高校の理科は「式で理解する」ものです。理科の原理や法則の多くは式で表されますし、理科の入試問題はそれらの式をもとに計算するものが大半ですから、式以外の方法で理解してもまるで得点できないでしょう。
そのように言うと、理科は数学と同じだと思うかもしれませんが、実はだいぶ違います。3つ挙げましょう。
○ 理科は自然界の出来事を扱っている
○ 公式の数は数学に比べてずっと少ない
○ 公式の形も計算も数学に比べてずっと簡単
抽象的でともすると現実離れしているような感さえ漂う数学と比べて、理科で扱う内容は現に身の回りで起きていることばかりです。力も運動も天体も、電気も光も熱も、地震も津波も原発も、現実世界である原理・法則にしたがって動いているものであり、その原理・法則を学ぶのが理科です。
たったいま並べたものを見るとたくさんの原理・法則があるように思うかもしれませんが、それでも数学の解法パターンに比べればはるかに少ない数です。物理・化学・生物・地学に分けて、原理や法則を書き並べれば、それぞれ1枚の紙にほぼ収まってしまうくらいです。それら原理・法則から現れる現象は様々で、教科書や参考書は現象と説明を載せているから分厚いのであって、原理・法則そのものはとても少ないのです。

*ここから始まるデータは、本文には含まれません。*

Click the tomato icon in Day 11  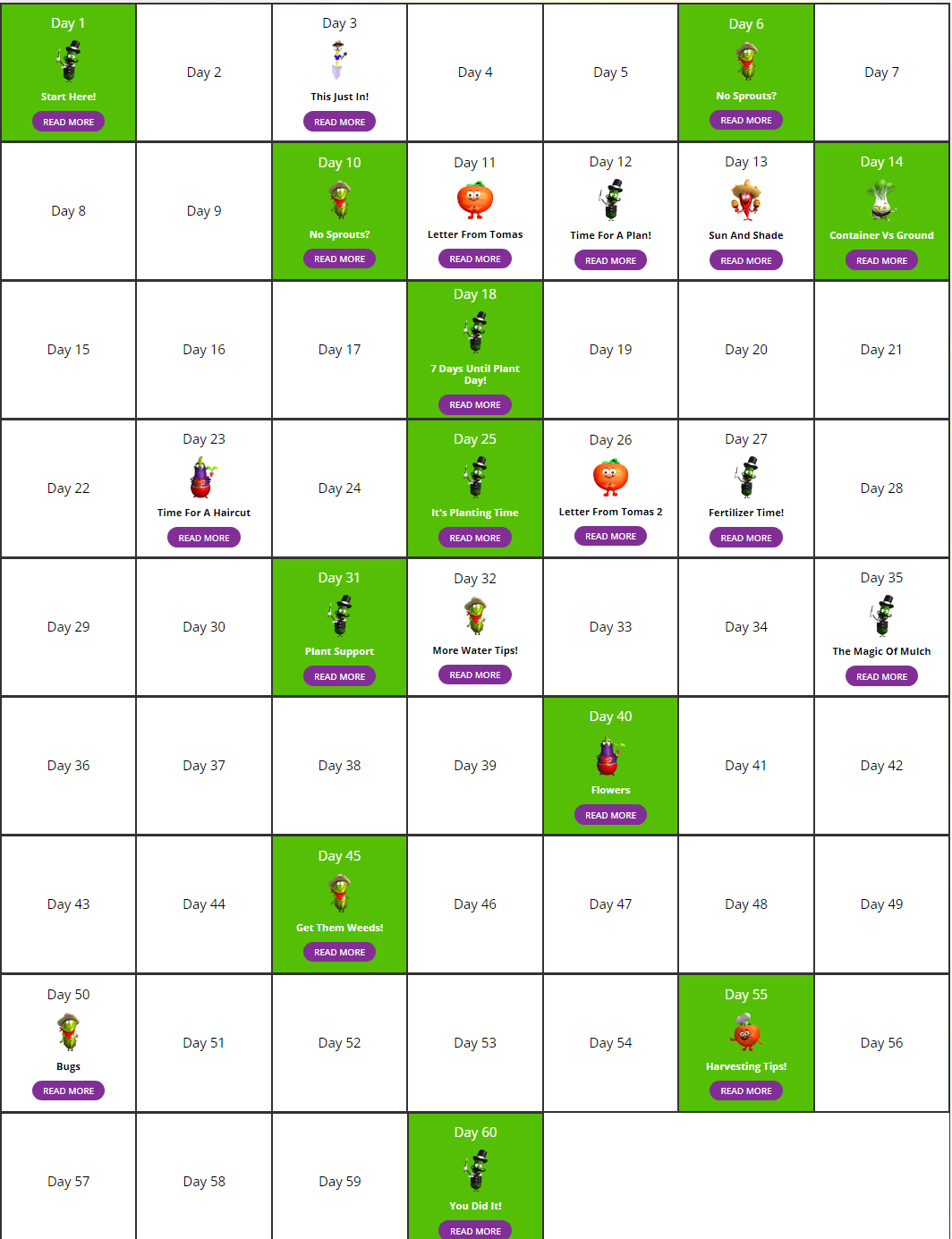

しかも式そのものがとてもシンプルです。どれくらいシンプルかと言うと、たとえば、
○ F=ma (F:力、m:質量、a:加速度)
○ v=at (v:速さ、a:加速度、t:時間)
○ PV=nRT (P:圧力、V:体積、n:モル数、R:定数、T:温度)
これくらいシンプルです。いずれも比例・反比例の関係ですから、小学生でも処理できる程度のものです。(第1式において、質量一定のとき、力と加速度は比例します。また、力が一定のとき、質量と加速度は反比例します。)
他に2乗に比例するもの(自由落下するとき、落下距離は時間の2乗に比例する)、2乗に反比例するもの(引力は物体間の距離の2乗に反比例する)もありますが、それとて中学生なら処理できる程度のもので、高校理科で出てくる式は、ほとんどこのレベルのものばかりです。
以上をまとめると、理科とは「自然現象を数少ないシンプルな式で表したもの」と言うことができるでしょう。科学とはそういうものです。シンプルさが科学の命です。
とはいうものの、理科の苦手な人が世の中には多いんですね。さて、理科はなぜ難しいのでしょう? あんなにシンプルな式なのに、なぜわかりにくいのでしょう? 数もあんなに少ないのに、なぜ使えないのでしょう?
ここで理科の成り立ちを図で説明しましょう。
理科では「リアルな自然」からエッセンスを抜き出して「式」で表します。それは一種の「モデル」であって、リアルな自然そのものではありません。いわば「バーチャルな自然」です。また式ができれば、逆に式で(バーチャルな)自然を「シミュレーション」することができるようになります。その過程が「理科の問題」になるわけです。
「バーチャルな自然」と呼んだのにはもちろん訳があります。まず、いろんなものを無視するからです。空気抵抗や摩擦を無視したり、熱の出入りを無視したり、場合によっては大きさや重さまで無視したりもします。ですから理科の式と実際の現象との間に誤差があるのは当たり前で、その差は現実とは大きくかけ離れたものになることもしばしばです。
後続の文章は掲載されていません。